Awakening has nothing to do with outward actions or appearances. It is only achieved by ceasing conceptualization. There is no benefit in shaving your head, taking precepts, or wearing robes. Nor is there any disadvantage if you own a home, work in the secular world, and have a spouse and children. People in the secular world who cease conceptualization awaken. Monks and nuns in monastic communities who do not cease conceptualization remain in delusion.
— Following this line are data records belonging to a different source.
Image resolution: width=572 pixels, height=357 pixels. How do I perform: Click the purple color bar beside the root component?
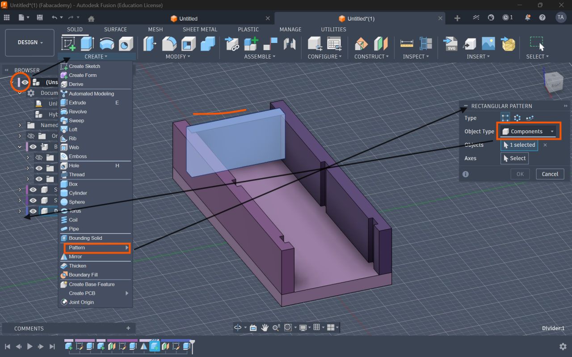(18, 82)
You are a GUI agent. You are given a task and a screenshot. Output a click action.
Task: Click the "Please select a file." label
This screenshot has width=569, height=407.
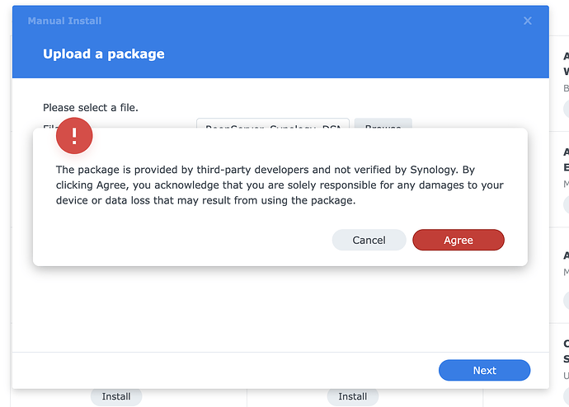point(91,107)

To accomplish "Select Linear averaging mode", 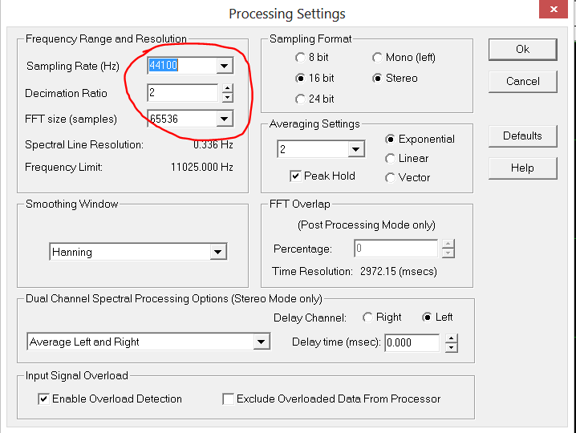I will pos(391,159).
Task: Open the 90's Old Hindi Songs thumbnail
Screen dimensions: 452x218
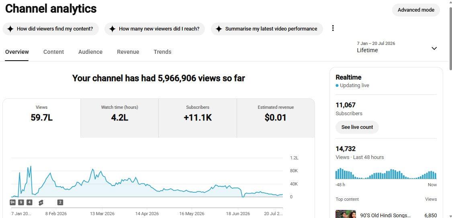Action: [346, 214]
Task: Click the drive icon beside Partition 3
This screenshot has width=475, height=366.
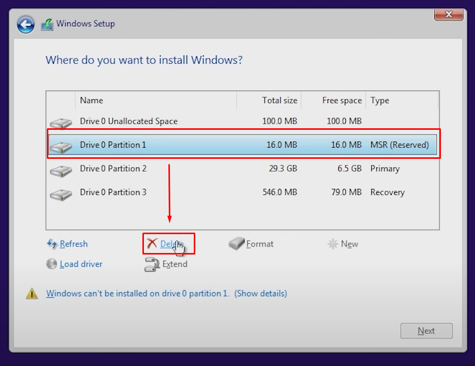Action: [x=61, y=192]
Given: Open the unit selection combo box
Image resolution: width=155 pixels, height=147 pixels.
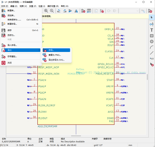Looking at the screenshot, I should [129, 11].
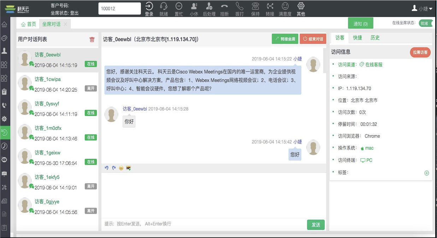The height and width of the screenshot is (238, 437).
Task: Click the 结束对话 end conversation button
Action: (313, 39)
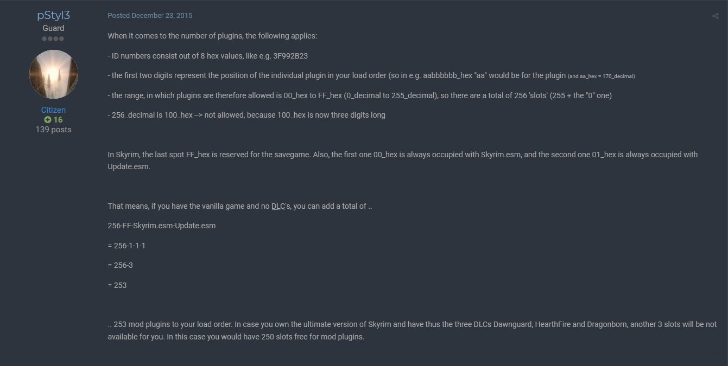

These are the words of Louie Wing, the fictional character author Ted Biringer brings to life in The Flatbed Sutra of Louie Wing. This is a masterful work that gets right to the heart of Zen. It is inspired by The Platform Sutra of Hui-Neng and provides a very direct and profound explanation of some Zen philosophy. Ted delves deep into prajna, the five ranks of Zen, and some excellent commentary on the Genjokoan. But when I say deep, I don’t mean that the book just drones on and on with complicated metaphysics. Rather, Louie Wing takes on the role of a fierce bodhisattvha, using his wisdom and teachings like Manjushri’s sword, cutting deep but precisely into the real matters of Zen.
The book provides a departure from most books on Zen you might find at Barnes and Nobles or some other such store. Rather than hold your hand while you mindfully wash the dishes, The Flatbed Sutra cuts right to the heart of the matter, revealing the path of compassion and wisdom in the Zen tradition, focusing on prajna and non-conceptualization. That’s not to say that this book is some sort of harsh, ‘hardcore’ approach to Zen either. Rather, it is styled in the fashion of the Chinese and Japanese classics from which the body of wisdom we know as Zen emerged. It is direct, but not in a know-it-all way. It is classic in its approach, yet the context that Biringer gives to Louie Wing makes the Flatbed Sutra accessible to all students of Zen.
I can’t recommend this book enough. Every student of Zen should read this book at least once; it is one I will likely keep on my shelf and come back to again and again for years to come.